I hopped into Kara’s Civic in the pre-dawn gloom of the garage, proud of myself for departing in time to stop for gas on the way to the train station.

“Let’s do this,” I said, turning the key.

“Let’s not,” the Civic replied, adding, “Click-click-click, CLIIIIIIICK, click.”

The dashboard lights flickered then went dark.

Since Kara and I carpool to work in the big car, dropping the kids off at daycare on the way, the Civic usually sits in the garage, waiting for one of us to go on an errand without the kids.  In this way, it functions less as a car and more as an escape pod.

But on that morning last week, the Civic decided that the garage was a splendid place to spend the day.  It was cold outside, after all.

“No, no, no.  Not today,” I said, turning the key again, panic slithering up the back of my neck.

“Yeah, today,” the Civic responded, speaking in clicks.

I had two options.

Option 1: Get that car working.

Option 2: Flee into the woods, leave civilization behind and subsist for the rest of my life on my neighbors’ rhododendron.

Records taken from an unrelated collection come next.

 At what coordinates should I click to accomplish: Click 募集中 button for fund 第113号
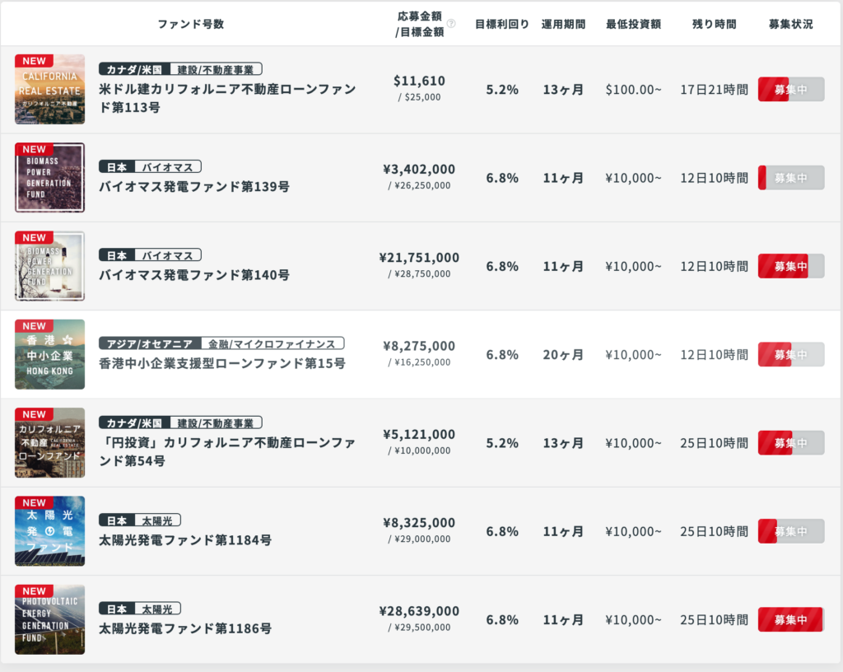pos(790,90)
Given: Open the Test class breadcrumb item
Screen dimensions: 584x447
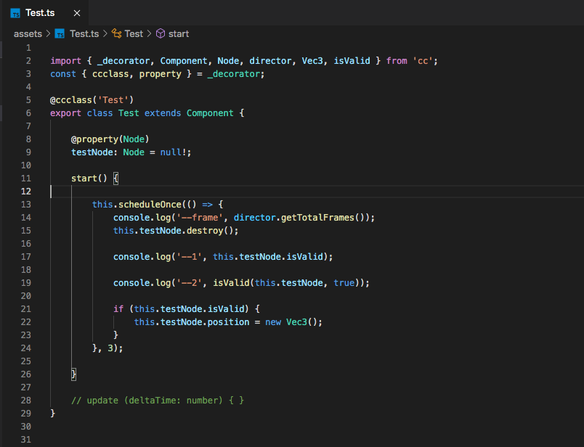Looking at the screenshot, I should pyautogui.click(x=134, y=34).
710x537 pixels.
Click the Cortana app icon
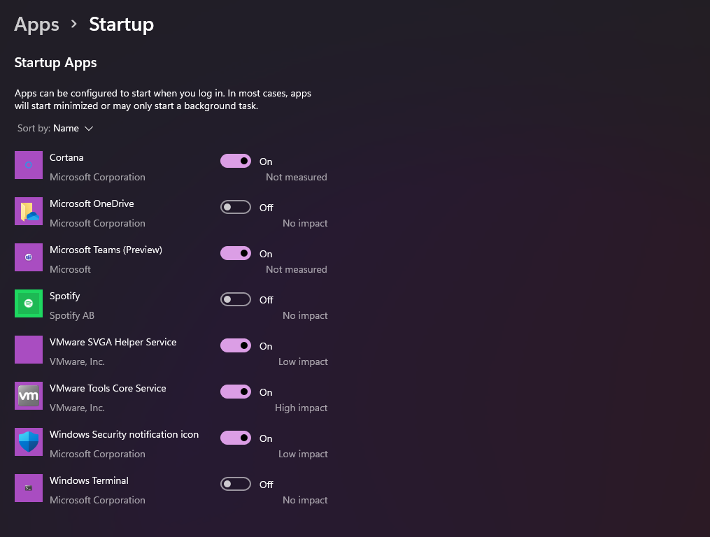[x=28, y=165]
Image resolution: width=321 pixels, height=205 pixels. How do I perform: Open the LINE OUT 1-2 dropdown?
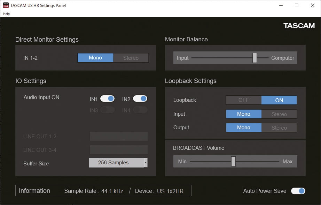point(119,136)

Giving Option 1 a whirl first seemed like a good plan, so I put the Civic into neutral, leaned on the hood with both hands and pushed with all my insufficient might.  

“Come on, you weigh like three pounds.  Why is this so hard?” I said.

Finally, the wheels began to budge, and after much grunting, swearing and scuffing of wingtips, the Civic rolled to a stop in the driveway.

My automotive knowledge starts at changing a tire and ends at jumping a dead battery, with nothing in-between.  Hands shaking, I popped the hood, clipped the jumper cables to the battery and ran to retrieve the one functioning automobile from our garage, the one I needed to leave for Kara and the kids.

“Who cares?” I thought as our cars nearly collided in the driveway.  And I really didn’t care.  Getting the Civic running was the only thing in the universe that mattered.

I popped the hood on the big car and peered inside, using the flashlight app on my iPhone.  And what I saw was nothing.

“Dude, where’s the battery?” I said.

A few years ago, when we upsized our family car, we bought a hybrid, mainly due to its best-in-class smugness-per-gallon ratings.

“Stupid Earth!  I don’t even like you anymore!” I said, frantically Googling “jump a regular car with a hybrid car” on my phone.  I landed in a Car Talk forum that mentioned something about an auxiliary battery in the trunk of some hybrids, but we didn’t have one of those.  With a sinking feeling, I realized that I was going to have to do the unthinkable: read the owner’s manual.

In my mind, I could hear that train a comin’, and I wasn’t going to be on it.

In desperation, I jumped back into the Civic and turned the ignition again.  Click, click, click, VROOOOOM!  And then, with knuckles still white, a headfirst slide through closing doors.